Titolo originale: Incarnation

Anno: 2020

Paese: Giappone

Genere: Horror

Durata: 14 minuti

Regia: Noboru Suzuki

Sceneggiatura: Noboru Suzuki

Fotografia: Shuhei Yamamoto

Montaggio: Noboru Suzuki

Musiche: Yurie Minakata

Attori: Mayumi Amano, Shinsuke Kato, Lynn Nagatsuki, Shiino Fujita, Bakko Maeda

Trama d’Incarnation

All’interno di un bar. Un truffatore cerca di estorcere dei soldi a un anziana signora, la quale però asserisce di essere un vampiro da quasi 400 anni. L’uomo non sa come comportarsi e la sua tranquillità verrà scossa dai discorsi di quella donna.

Recensione d’Incarnation

Presentato in anteprima italiana il 27 ottobre al Trieste Science + Fiction Festival 2021, Incarnation è un opera dialogica giapponese di Noboru Suzuki che viaggia tra atmosfere horror e da commedia, andando a sfruttare l’elemento del mistero e della suspense per creare un cortometraggio di soli quattordici minuti che sa incuriosire e scuotere lo spettatore attraverso una storia piuttosto semplice e piena di fascino. Un uomo ha contattato una vecchia signora chiedendogli dei soldi per salvare da alcuni guai finanziari il figlio, questa si reca all’appuntamento all’interno di un bar piuttosto surreale e vuoto, dove troviamo solo una cameriera e un uomo intento a leggere il giornale e a dormicchiare. Il truffatore vuole i soldi e sbrigare velocemente la pratica ma l’anziana non sembra intenzionata a darglieli, anzi inizia a vaneggiare asserendo di avere 400 anni e di essere un vampiro.

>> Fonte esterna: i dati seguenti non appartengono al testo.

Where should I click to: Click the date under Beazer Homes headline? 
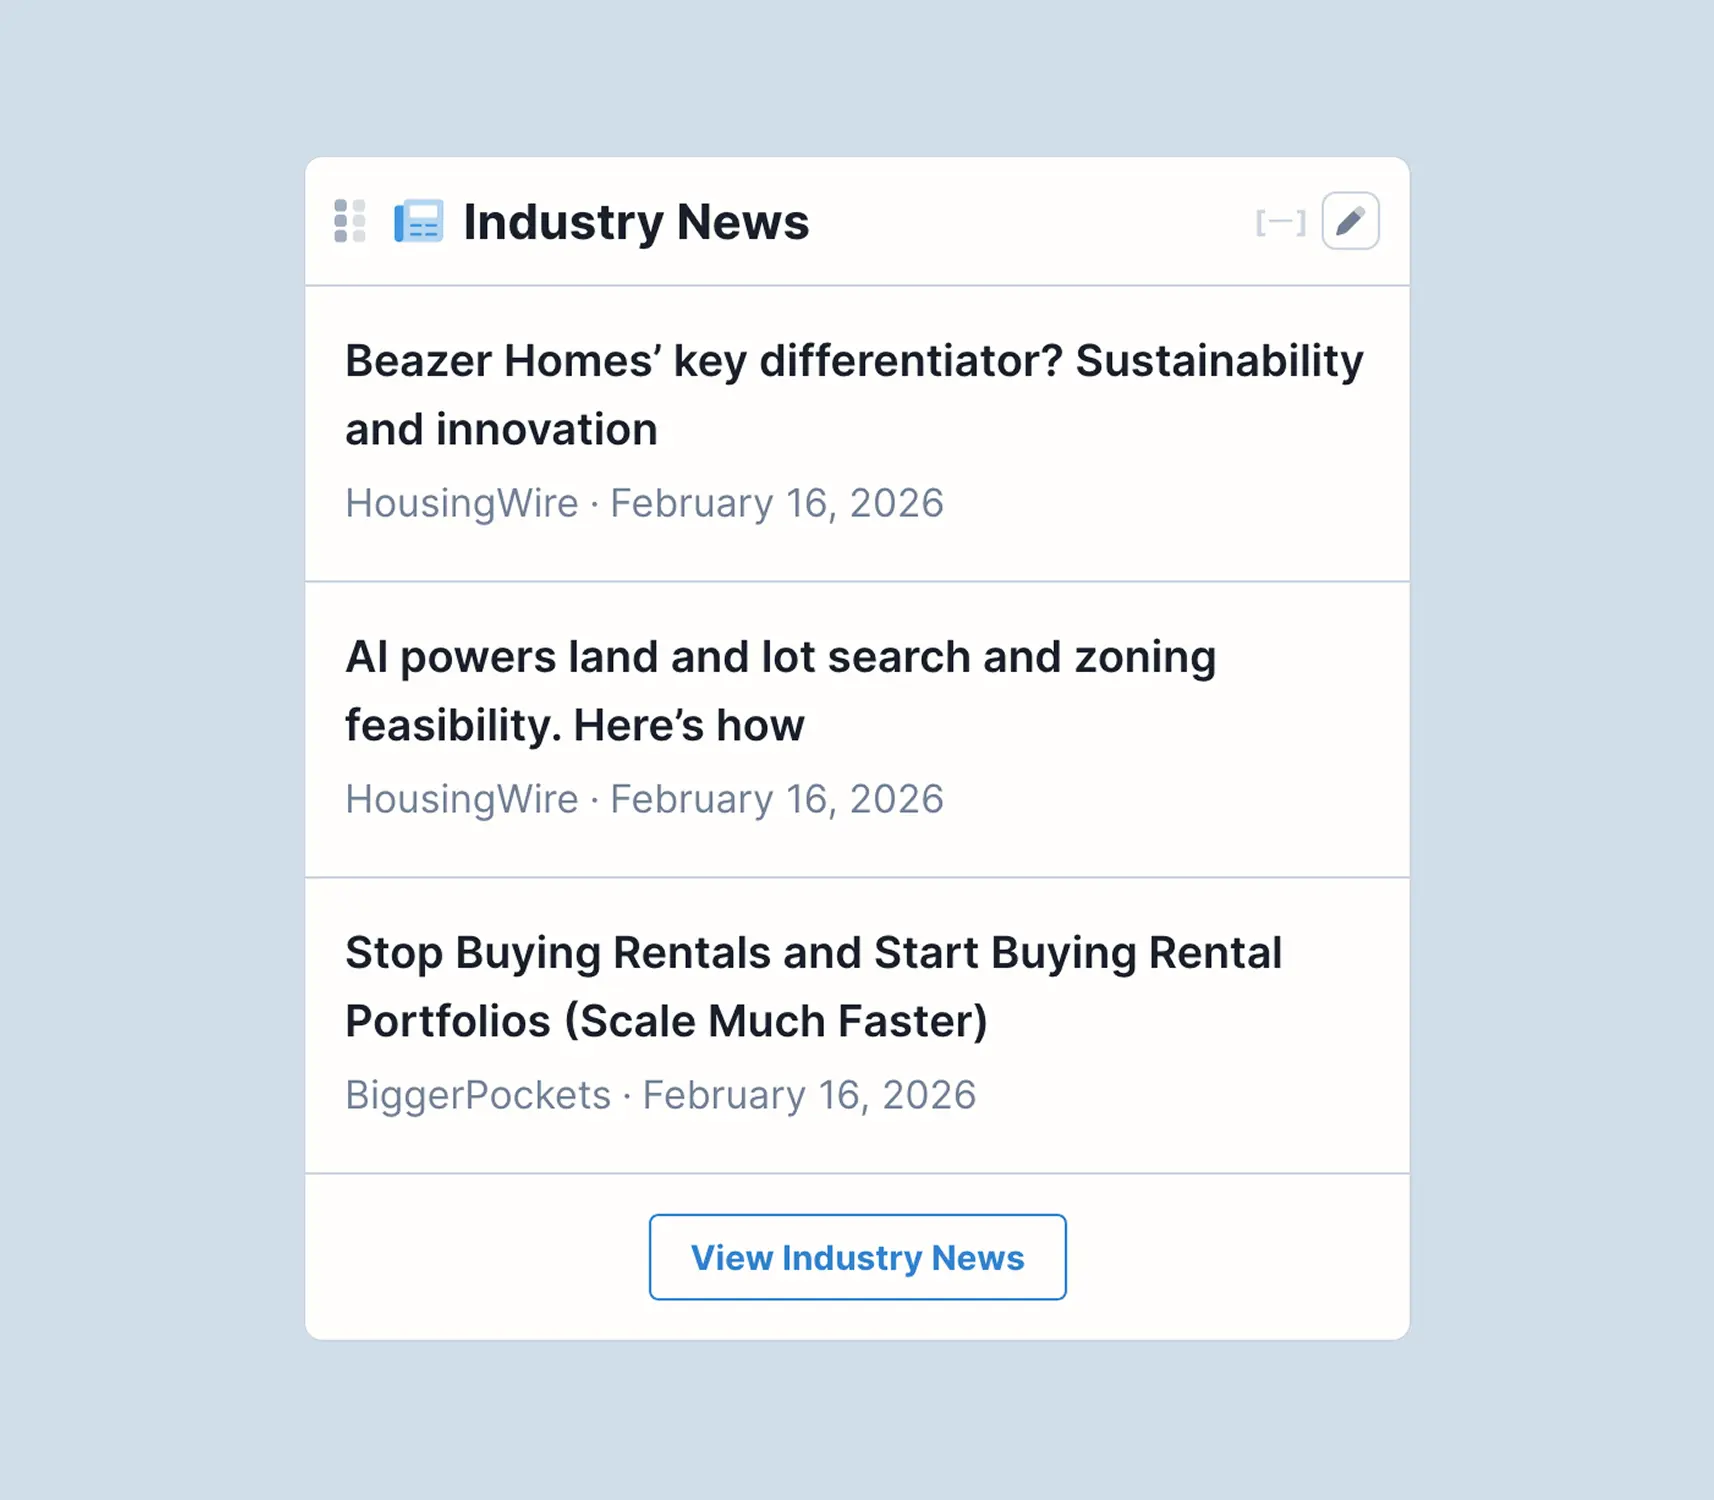(776, 503)
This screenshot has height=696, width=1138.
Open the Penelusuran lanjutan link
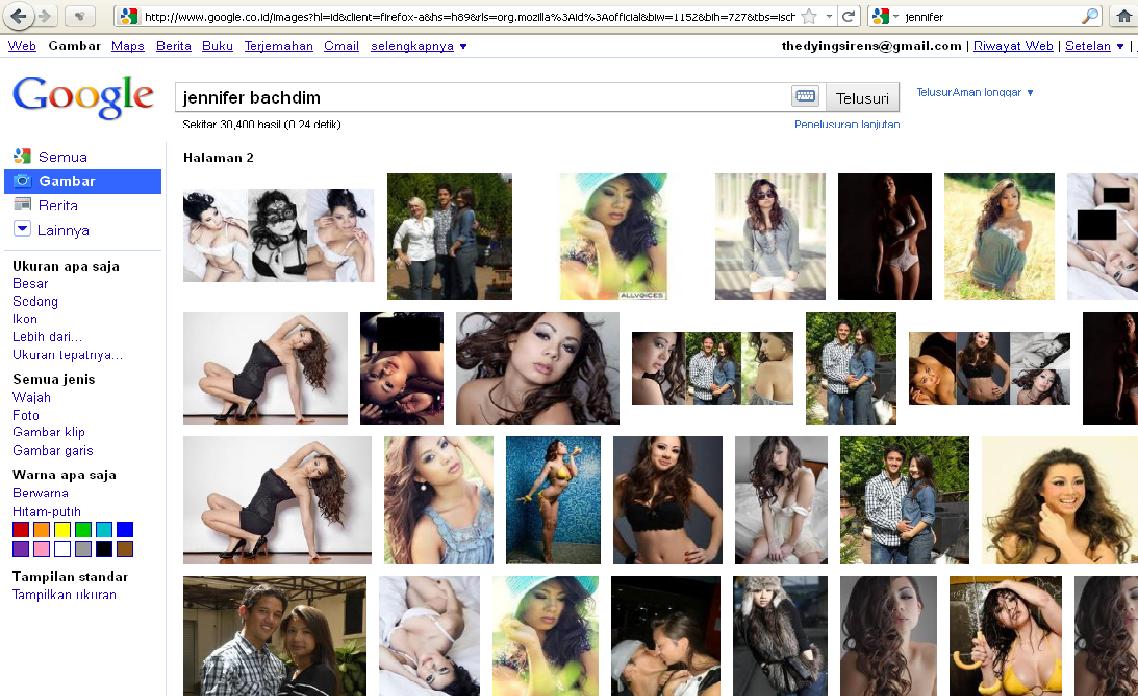click(847, 125)
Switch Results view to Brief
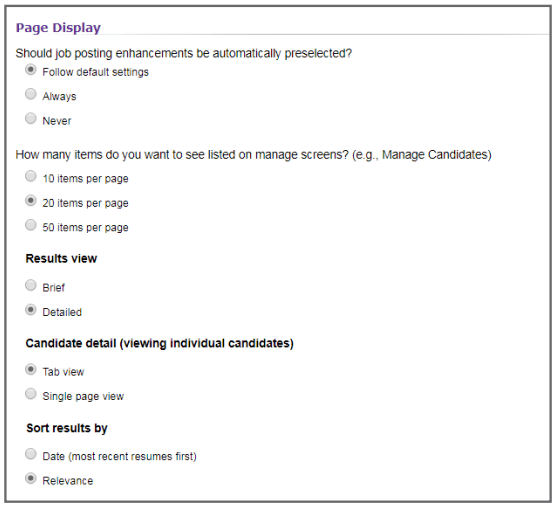Screen dimensions: 556x507 pyautogui.click(x=31, y=285)
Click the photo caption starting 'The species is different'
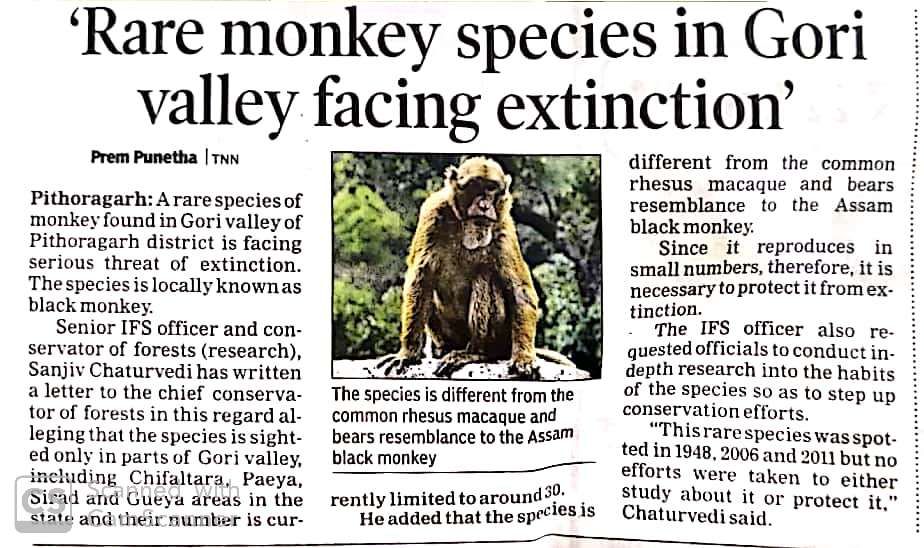Screen dimensions: 924x548 click(x=453, y=426)
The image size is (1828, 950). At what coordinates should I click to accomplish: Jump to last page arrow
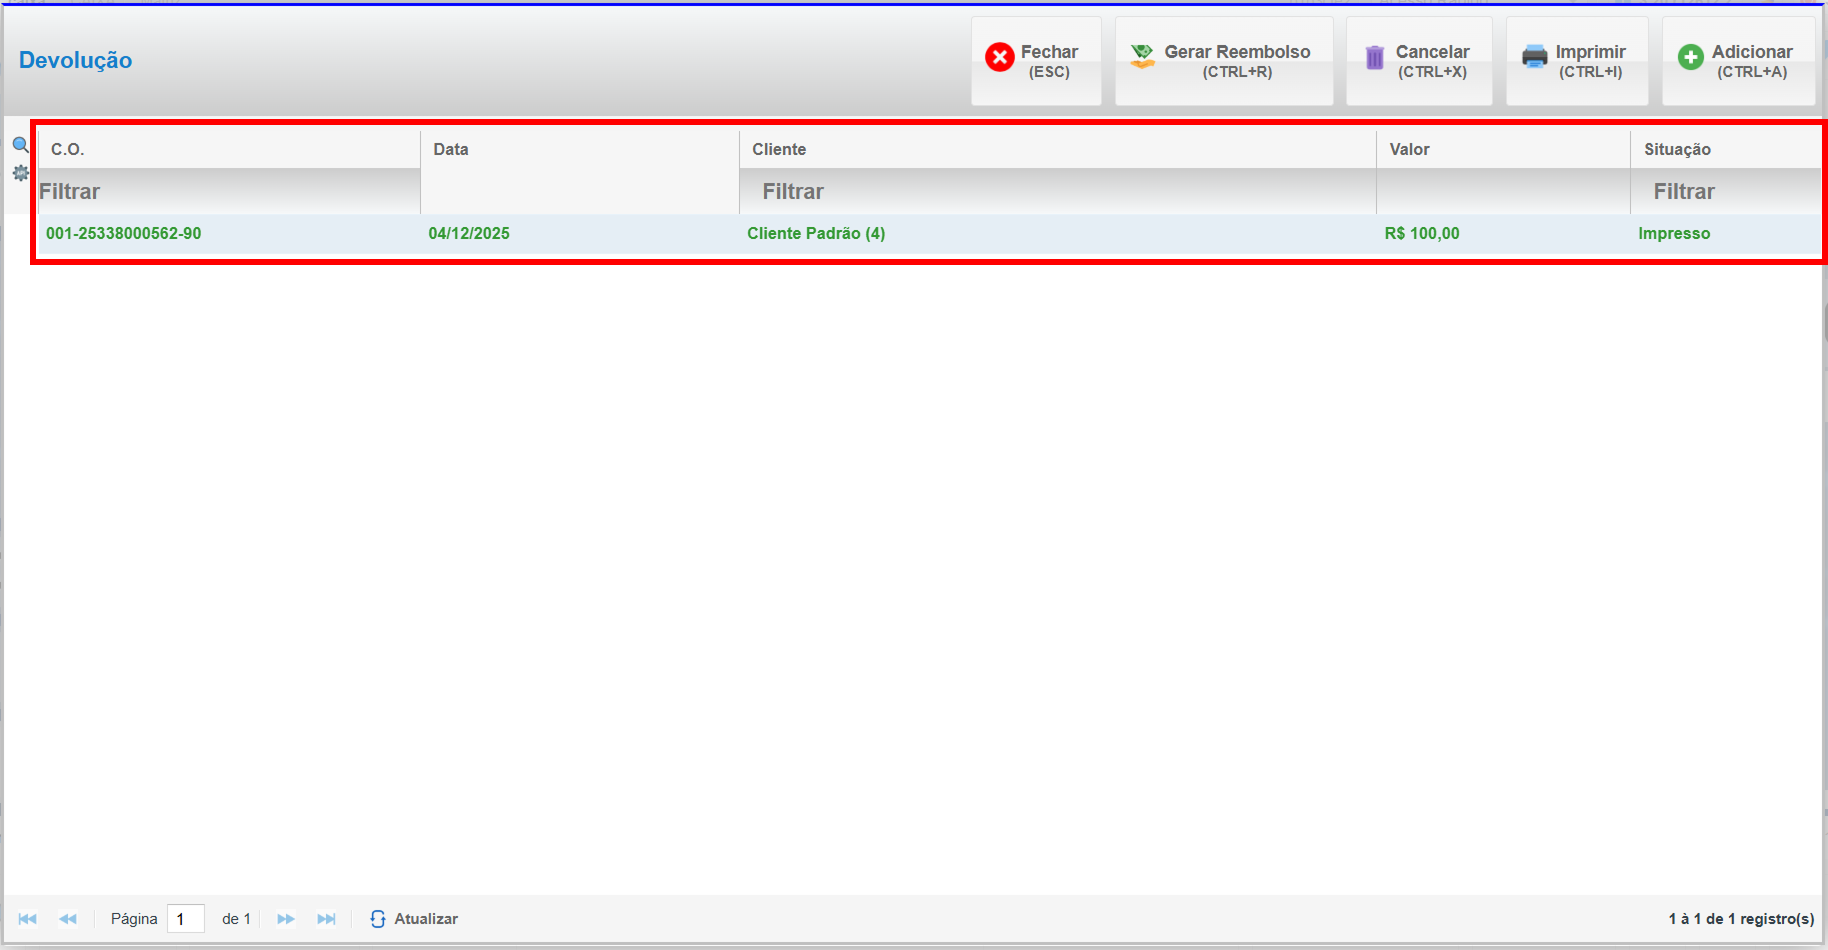(326, 919)
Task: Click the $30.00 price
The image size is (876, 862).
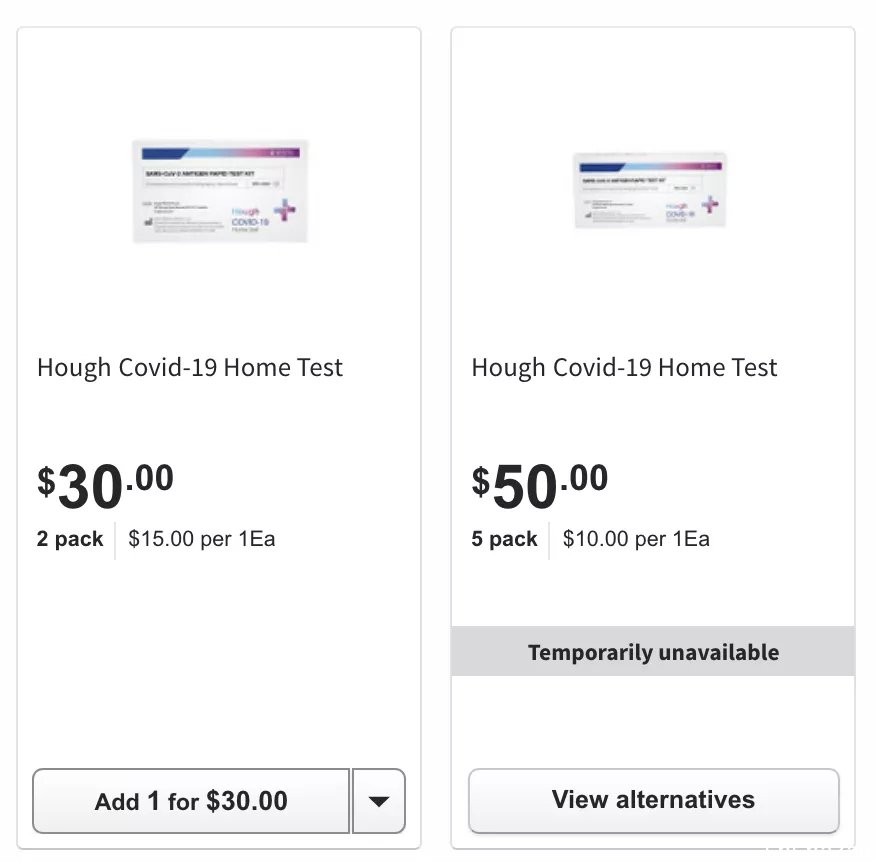Action: [106, 485]
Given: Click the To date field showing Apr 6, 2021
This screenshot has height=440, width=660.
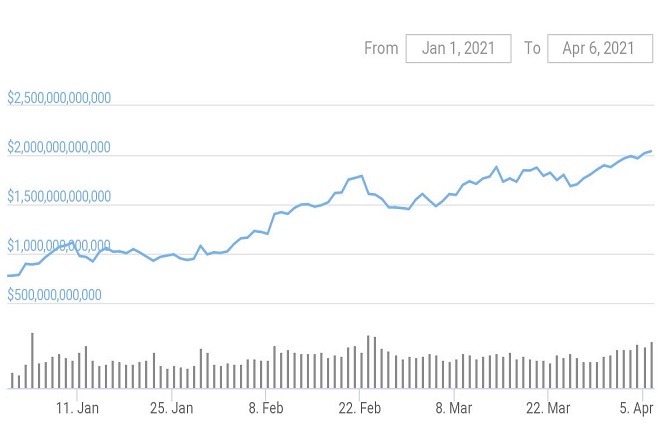Looking at the screenshot, I should [x=599, y=48].
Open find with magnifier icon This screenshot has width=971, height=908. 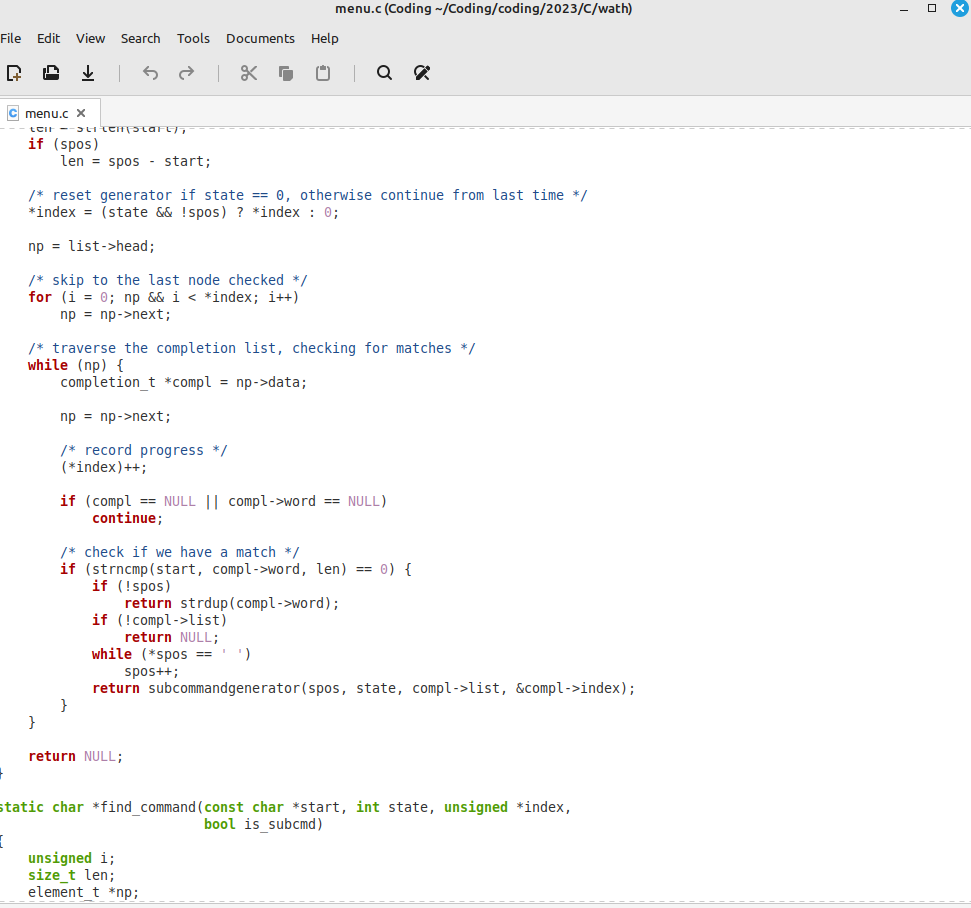(x=385, y=73)
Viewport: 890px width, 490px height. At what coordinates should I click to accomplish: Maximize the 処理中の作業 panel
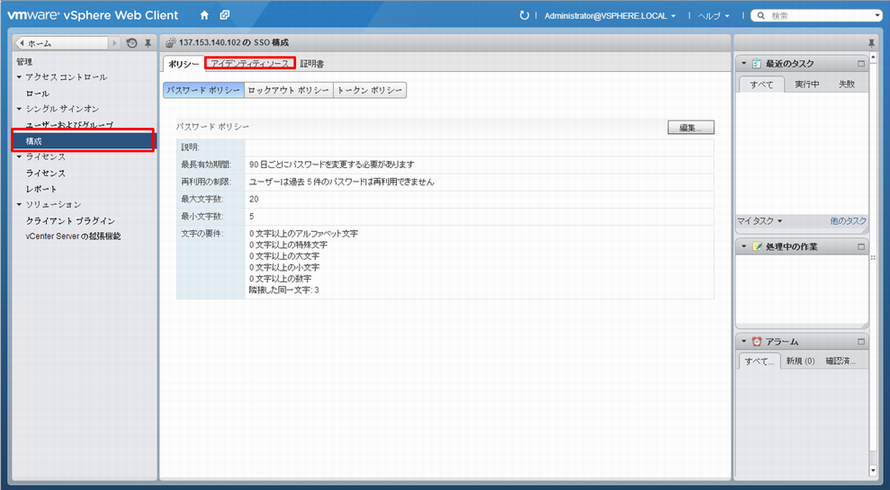(x=861, y=246)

Anziana: Mi hanno morsa nel 16° secolo, avevo 83 anni.

Truffatore: Ok. Sai chi mi ha morso?

Anziana: Sebastian. Era così bello. Bello e dal petto villoso. Era un europeo, arrivato su una barca cinese. Era uguale a George Clooney. Seb si è ubriacato, mi ha scambiato per una giovinetta e mi ha morsa.

Incarnation

La donna asserisce di non bere più sangue umano ma quello di coniglio poiché oramai il corpo degli uomini è tossico, pieno di “aromi artificiali e additivi da fast food” risultando troppo cattivo per il suo palato. In questo senso viene posta una critica sociale sui tempi odierni della società che si è distaccata dal cibo della terra alla ricerca di un mangiare a basso casto oppure di verdure che crescano il più velocemente possibile. Tutto ciò però intacca il nostro organismo che mangia cibi che non ci fanno bene, ma che intossicano il nostro strumento primario per vivere.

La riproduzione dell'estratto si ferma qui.